I've asked everyones advice on Pebbles's itching and the agreed solution seems to be change of diet. 

She is currently on Iams puppy dry food. I like the look of chicken soup but this is only available in the US so i was wondering if anybody could recommend a dog food which scores highly on the grading system on this forum and doesn't contain any corn as this may be the cause of Pebbles itching. Also i would prefer it to be dry.

Sorry if there are threads similar to this already im useless :roll:


----------



## *Chloe* (Feb 6, 2006)

Nature Diet is hollistic and recommended by vets for dry skin but its a wet food http://www.naturediet.net/index.html - sorry i dont know of any hollistic dry foods as i feed Nature Diet mixed with Royal Canin Mini


----------



## *Sarah* (Apr 19, 2005)

I agree with Chloe on this one, I fed Nature Diet and Royal Canin Puppy but I have switched them both to JWB as of late which they love and do great on.
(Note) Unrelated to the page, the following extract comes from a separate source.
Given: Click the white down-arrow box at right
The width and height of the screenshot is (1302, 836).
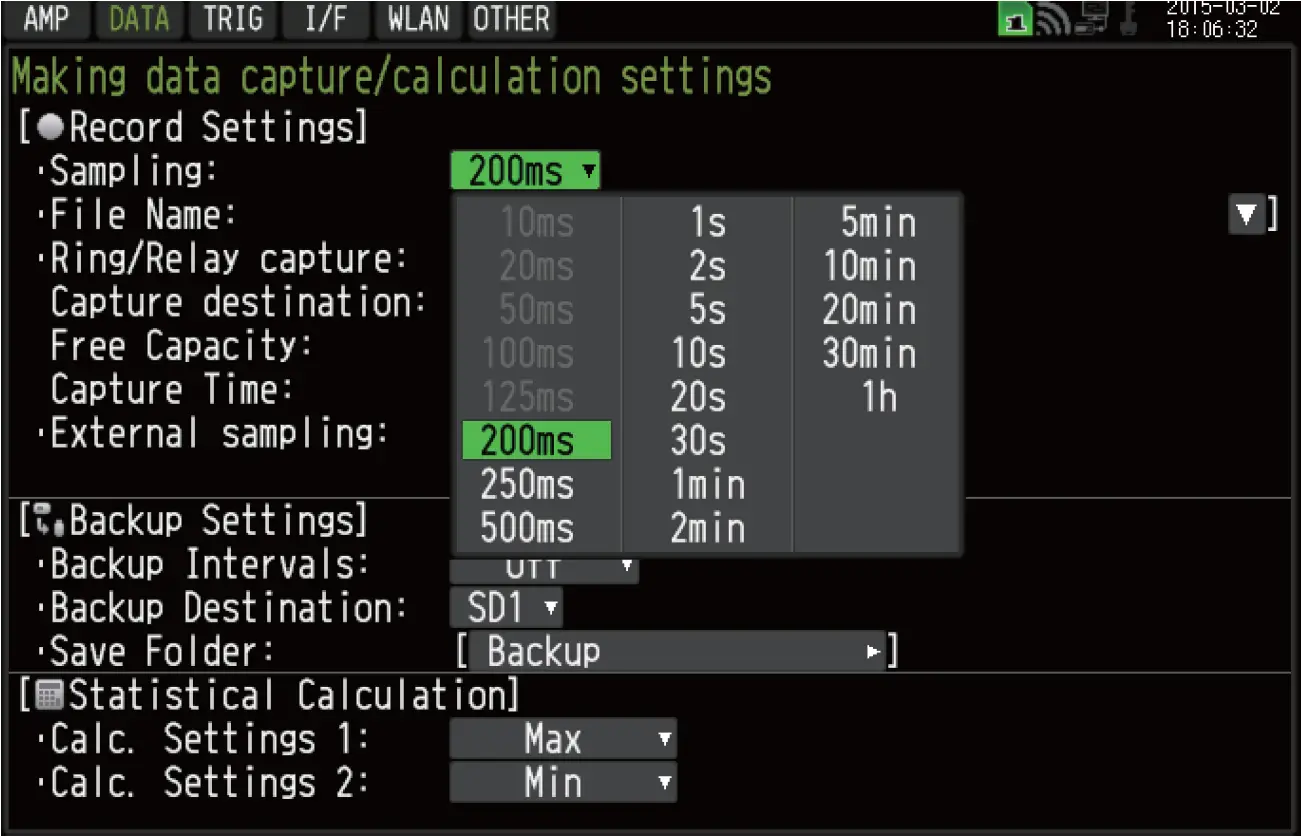Looking at the screenshot, I should pos(1246,215).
Also another great wet food is Nature's menu


----------



## Ory&C (Mar 20, 2005)

Arden Grange I would say is the best food you can buy in UK  .....


----------



## rachel (Jun 16, 2006)

I've been feeding Gracie & my springer Fromm (Salmon a la veg formula) and have been really pleased. I just checked their website & they do sell it in UK (www.frommfamily.com). Here's the info on where...don't know if it's any use or not...lol

Postal Pet Products
www.postalpetsproducts.co.uk
[email protected]
+44 (0) 1531 633985
Postal Pet Products was founded in 1998 by Penni and Roger to take over the importation of Fromm Family Nutritionals into the UK.

I haven't actually "graded" it yet, but it doesn't contain corn or any byproducts. They use only human grade food. 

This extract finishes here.